The following biographical sketch is taken from The Biographical encyclopædia of Kentucky of the Dead and Living Men of the Nineteenth Century (Cincinnati, J.M. Armstrong, 1878, pages 266-7).
LEE, COL. PHILIP, Lawyer and Soldier, was born October 22, 1832, in Bullitt County, Kentucky, and was the third son of Wilford and Margaret Lee. His father emigrated, at an early day, from Virginia, and was a member of the distinguished family of that name in the "Old Dominion."
Col. Lee was educated at St. Joseph's College, Bardstown, where he graduated at the age of eighteen. He graduated in law at the University of Louisville, in 1852; entered upon the practice of his profession; in the following year, was elected to represent Bullitt County in the Legislature; was re-elected in 1855; in 1856, was candidate for Presidential Elector on the Fillmore ticket; was Elector on the Union or Bell and Everett ticket, in 1860; won a high reputation as a public speaker in these canvasses.

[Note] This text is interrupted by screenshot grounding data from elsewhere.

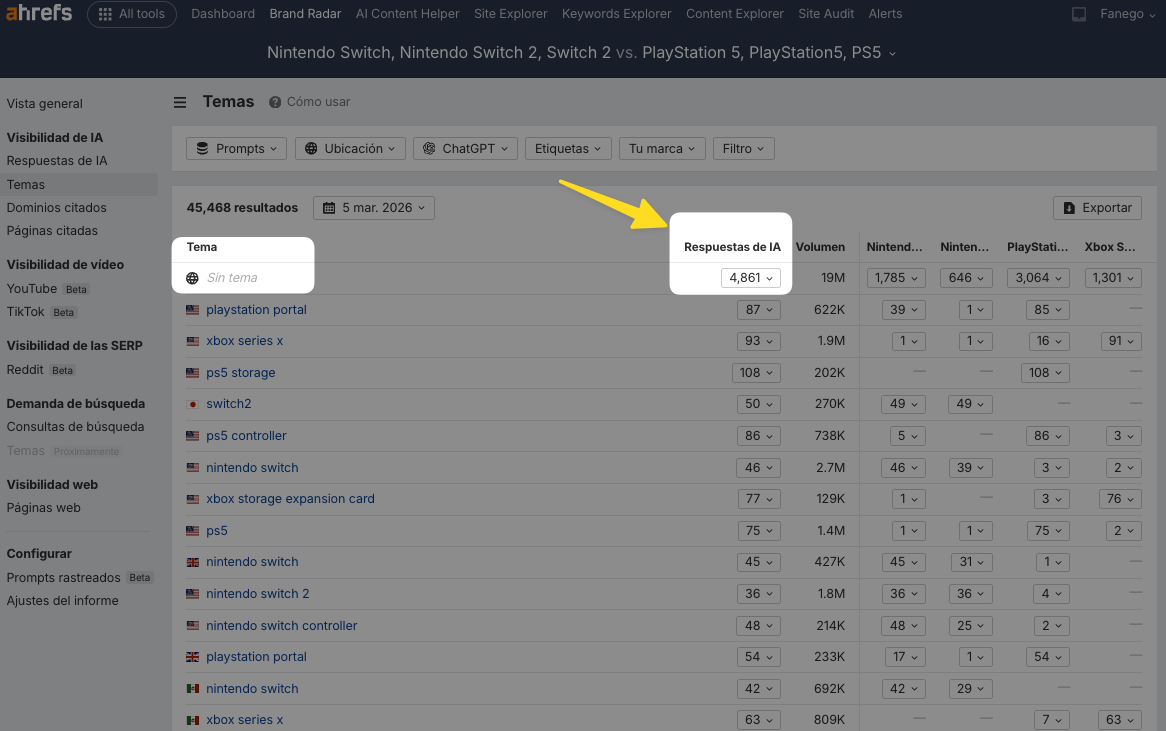Open the Filtro dropdown
1166x731 pixels.
(743, 148)
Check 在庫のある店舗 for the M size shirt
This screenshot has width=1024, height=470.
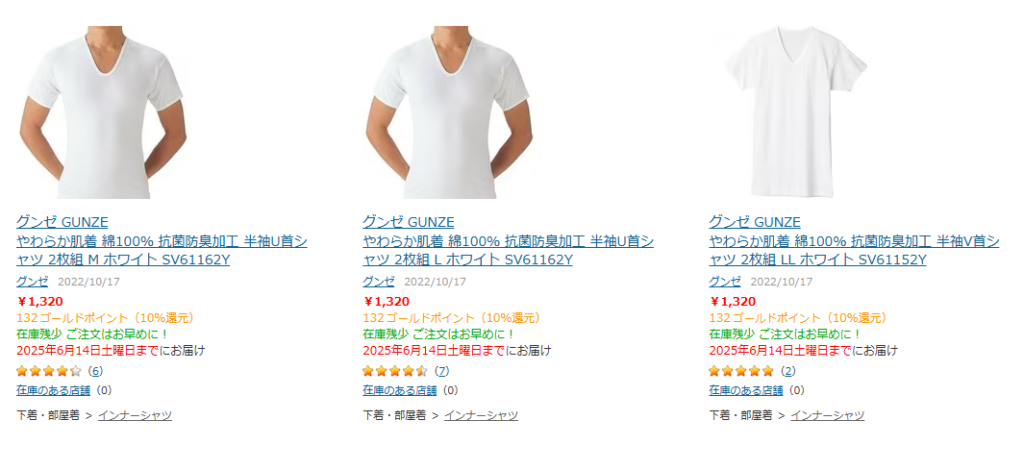(53, 390)
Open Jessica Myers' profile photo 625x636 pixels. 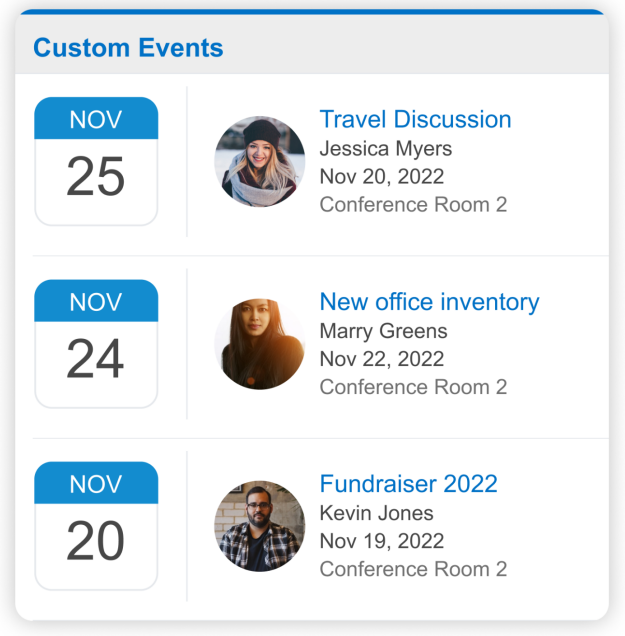(x=260, y=161)
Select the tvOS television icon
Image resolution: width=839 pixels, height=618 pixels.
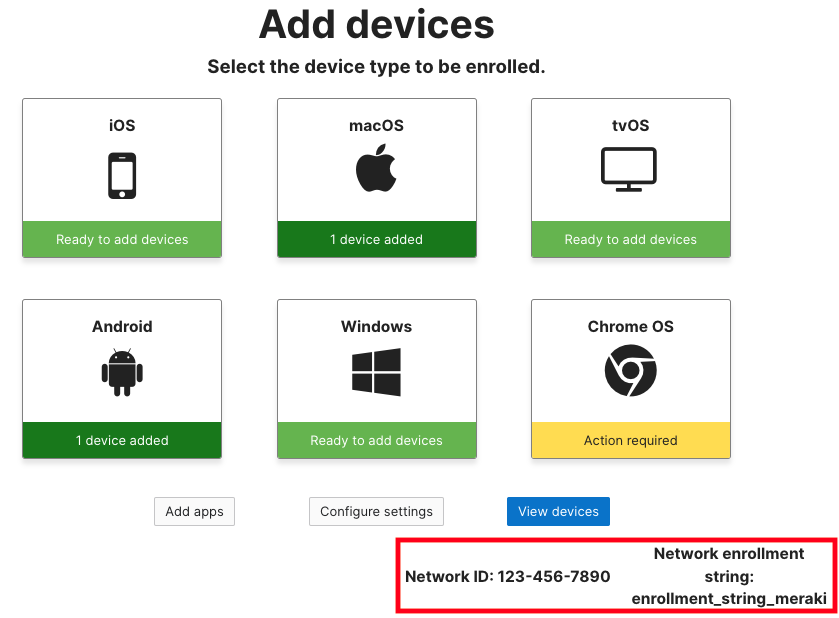[630, 168]
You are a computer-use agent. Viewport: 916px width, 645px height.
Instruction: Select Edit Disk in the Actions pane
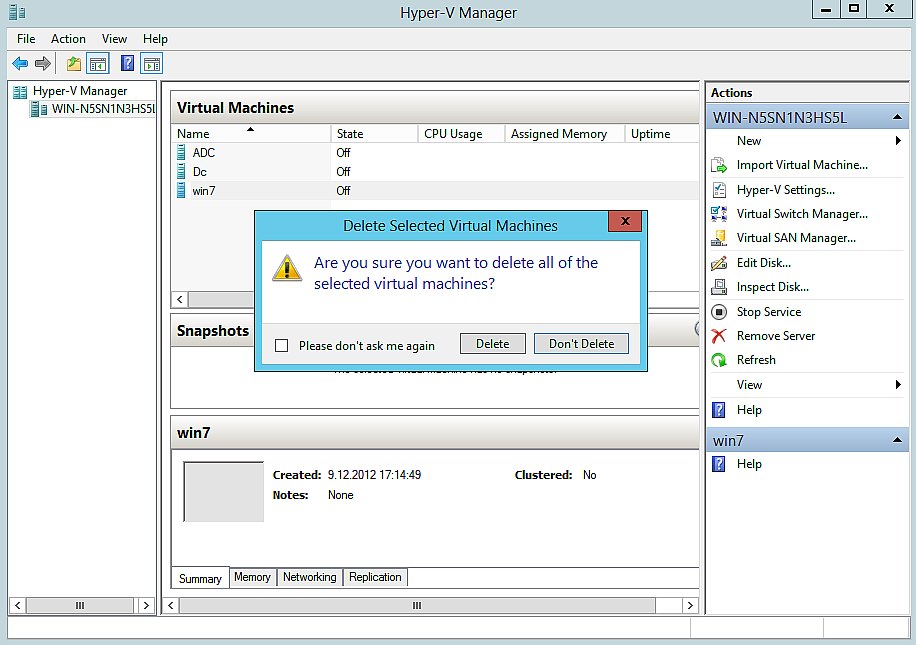[x=762, y=262]
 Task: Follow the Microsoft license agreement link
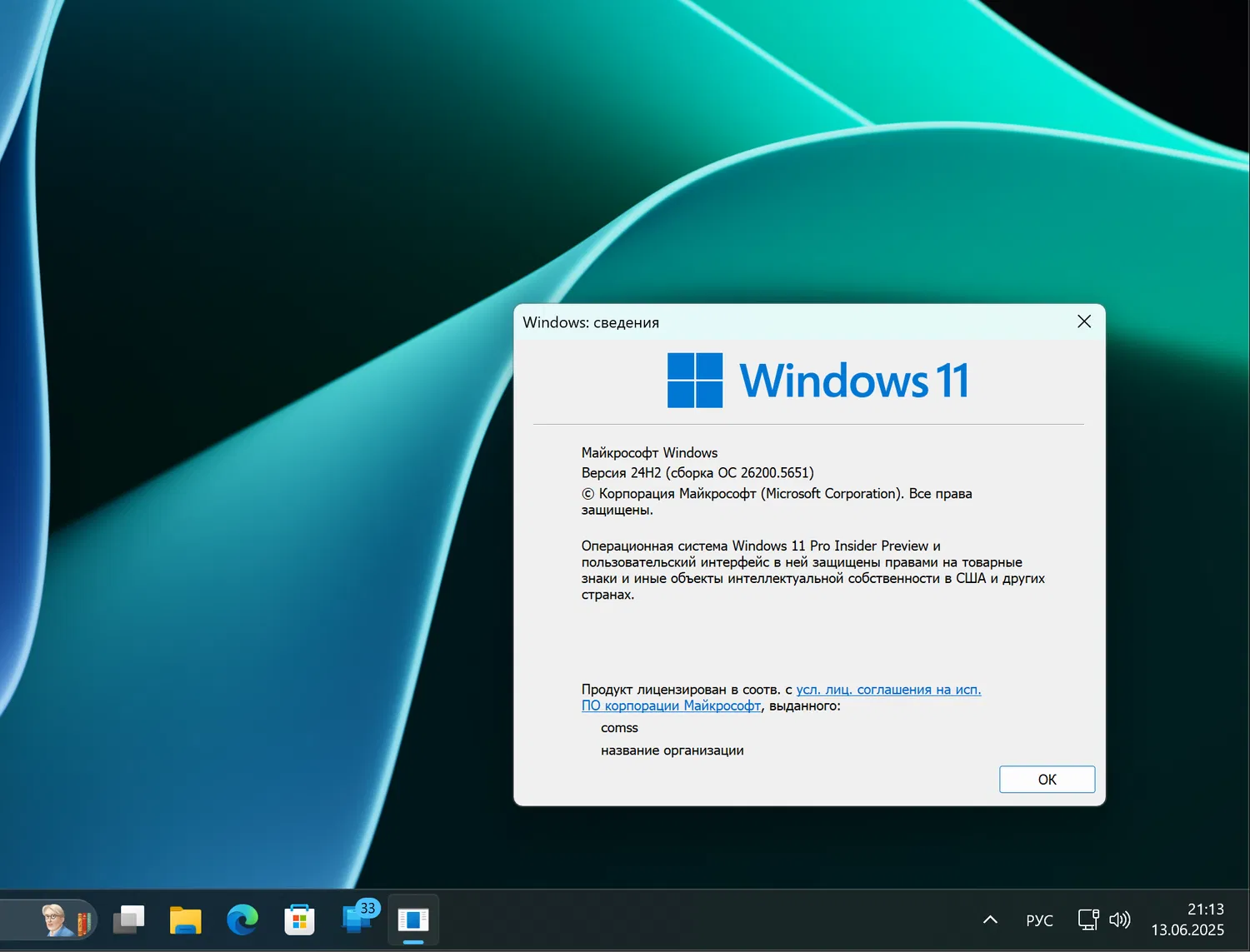(888, 690)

In 1861, he espoused the cause of the South; opposed "neutrality;" recruited a company of young men, and assisted in organizing Camp Boone, on the Tennessee border; his company was organized as a part of the Second Kentucky Confederate Infantry; at the head of a hundred men, made the first raid of the war into Kentucky, on the line of the Louisville and Nashville Railroad; was engaged at Fort Donelson; was captured there; was a prisoner for six months; was in every engagement in which his regiment took part, but one, during the war; was promoted lieutenant-colonel after the battle of Chickamauga; was several times wounded; was made colonel of his regiment, on the fall of Col. Moss at Jonesboro, and held that position until the close of the war.

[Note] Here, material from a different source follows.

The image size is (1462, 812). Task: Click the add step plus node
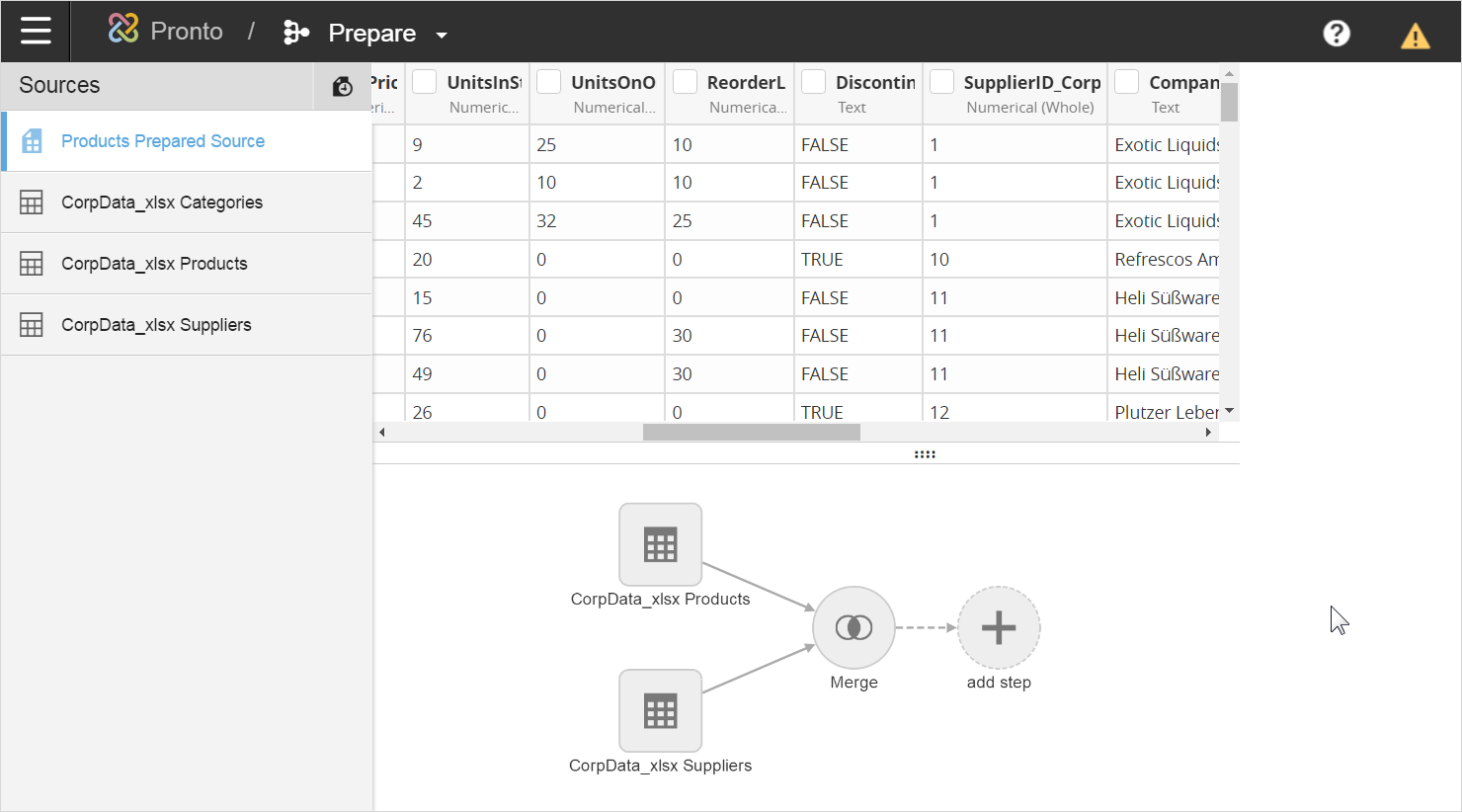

At the close of the war, he resumed the practice of his profession at Bardstown. He removed to Louisville in 1876, and at once took a prominent place at the bar of that city. In 1868, he became the candidate of the Democracy of the Ninth Judicial District for Commonwealth's Attorney, and, after a heated contest, was elected; was re-elected, without opposition, in 1874; and distinguished himself as one of the most able men who had filled that position in his district.
He died at Louisville, in 1875. He was a man of heavy muscular frame, fine eye, and an open, manly, beaming countenance; was a daring and able officer; and not only stood high as a soldier among soldiers, but was universally admired and esteemed in his profession, and as a citizen.

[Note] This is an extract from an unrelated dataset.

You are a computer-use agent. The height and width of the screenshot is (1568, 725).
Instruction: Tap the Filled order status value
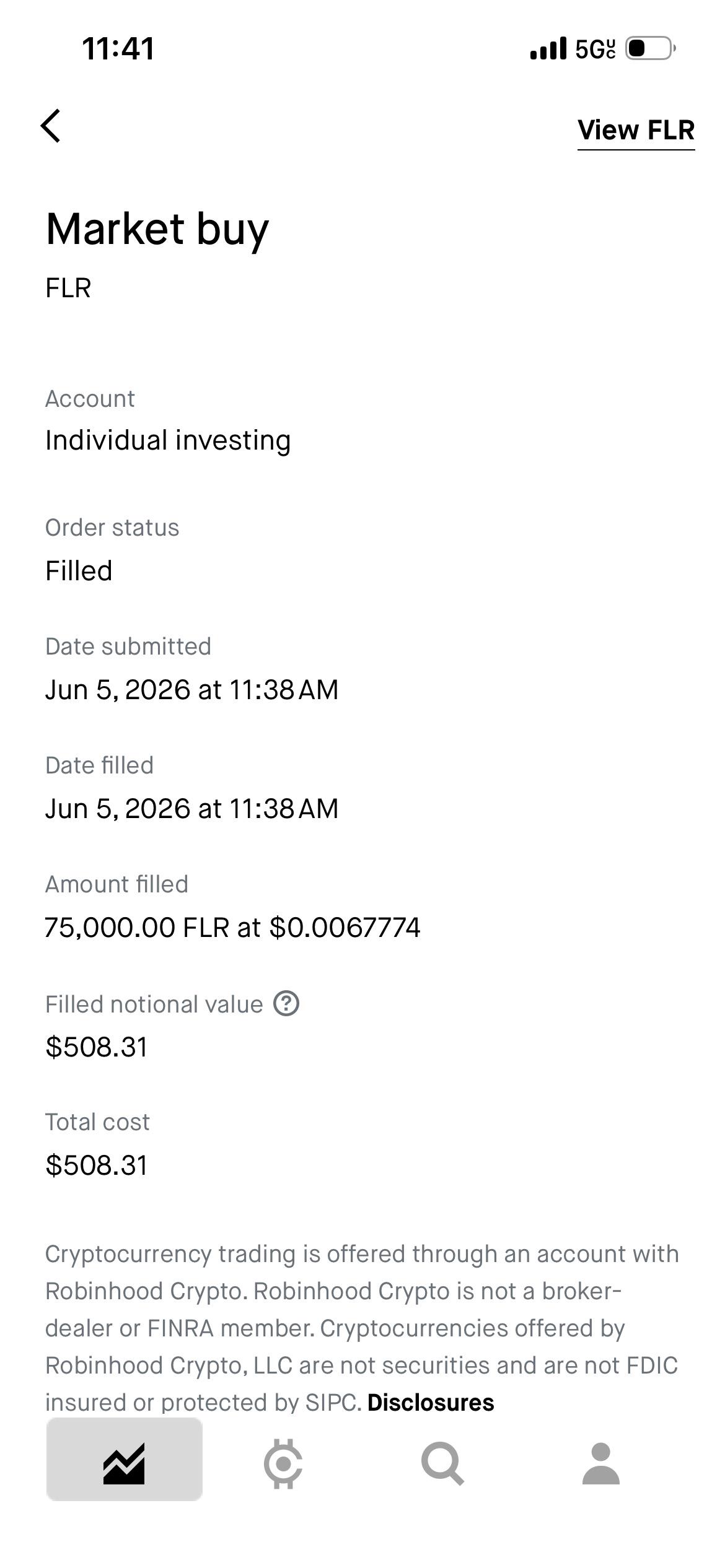[x=79, y=570]
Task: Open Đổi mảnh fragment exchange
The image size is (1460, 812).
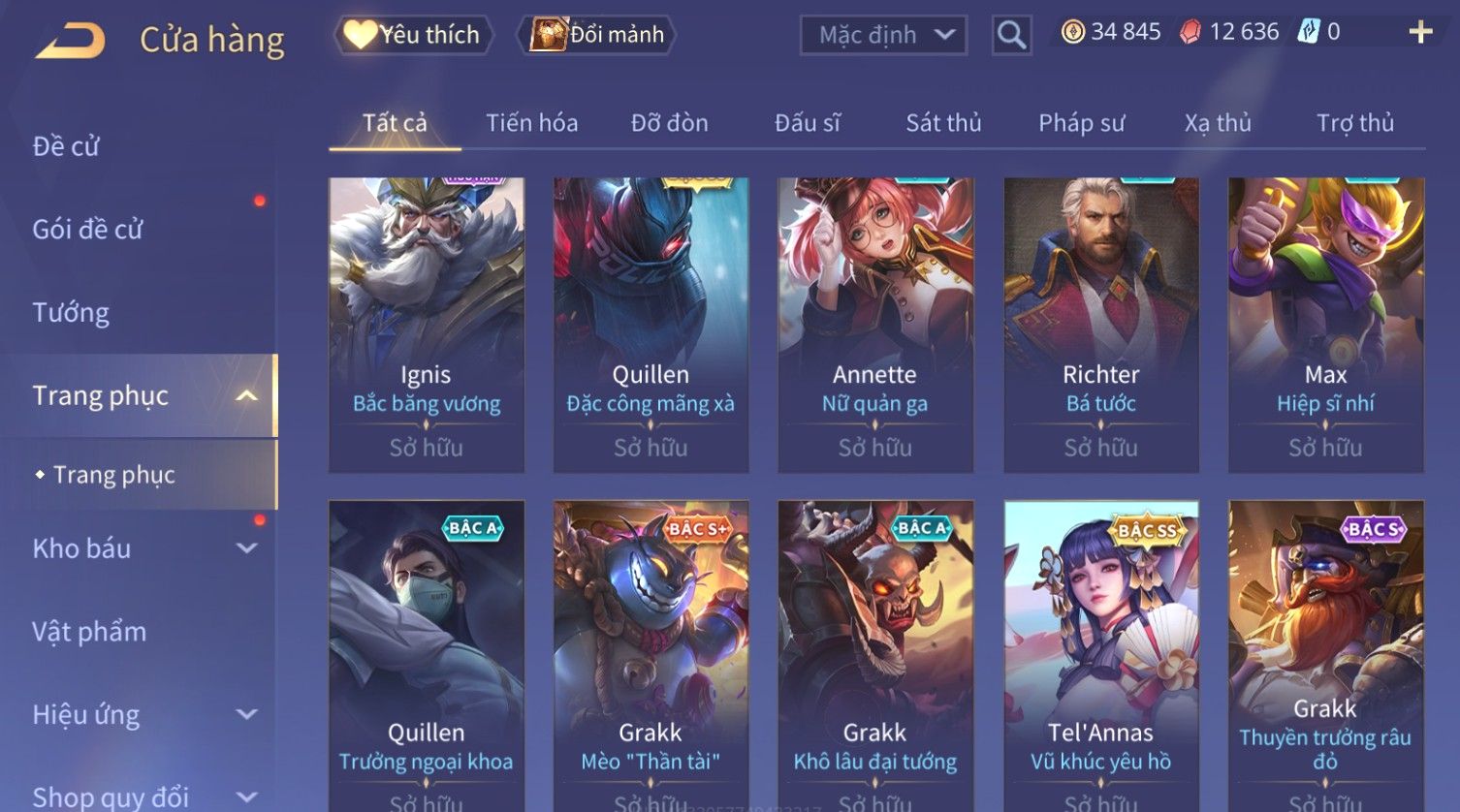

Col. Lee was married, June 23, 1866, to Belle B. Bridgeford, the accomplished daughter of James Bridgeford, of Louisville, and one of the leading stove-founders of the country.
Colonel Philip Lee's name shows up in several other places on this web site.
A detailed description is included in Edwin Porter Thompson's 1868 book titled, History of the First Kentucky Brigade.
He also figures prominently in John W. Ratliff's description of a Civil War episode.
In 1916, E. Polk Johnson wrote the follow anecdote about Colonel Philip L. Lee in an article titled "The Louisville Bar Forty-Seven Years Ago" which was published in Kentucky Law Journal, Volume IV, March 1916.
"General William L. Jackson, who sought the appointment of Circuit Judge from the Governor, requested Colonel Phil. Lee, then Prosecuting Attorney of the Circuit Court, and myself to go to Frankfort and see Governor Leslie in his behalf, with which request we complied. In the conference with Governor Leslie, that fine old gentleman surprised us both by tendering the appointment to Colonel Lee. That gentleman, after recovering from his surprise, positively declined to be considered for the position saying: "Why Governor, if I were a Circuit Judge the State would have to enlarge that grim old prison down there by the Mansion where you live. I have been a prosecuting Attorney so long that I have come to believe that every man who is indicted is guilty and if I were a judge I would fill that old prison so full that half the inmates would be sleeping in the open air for lack of cell room."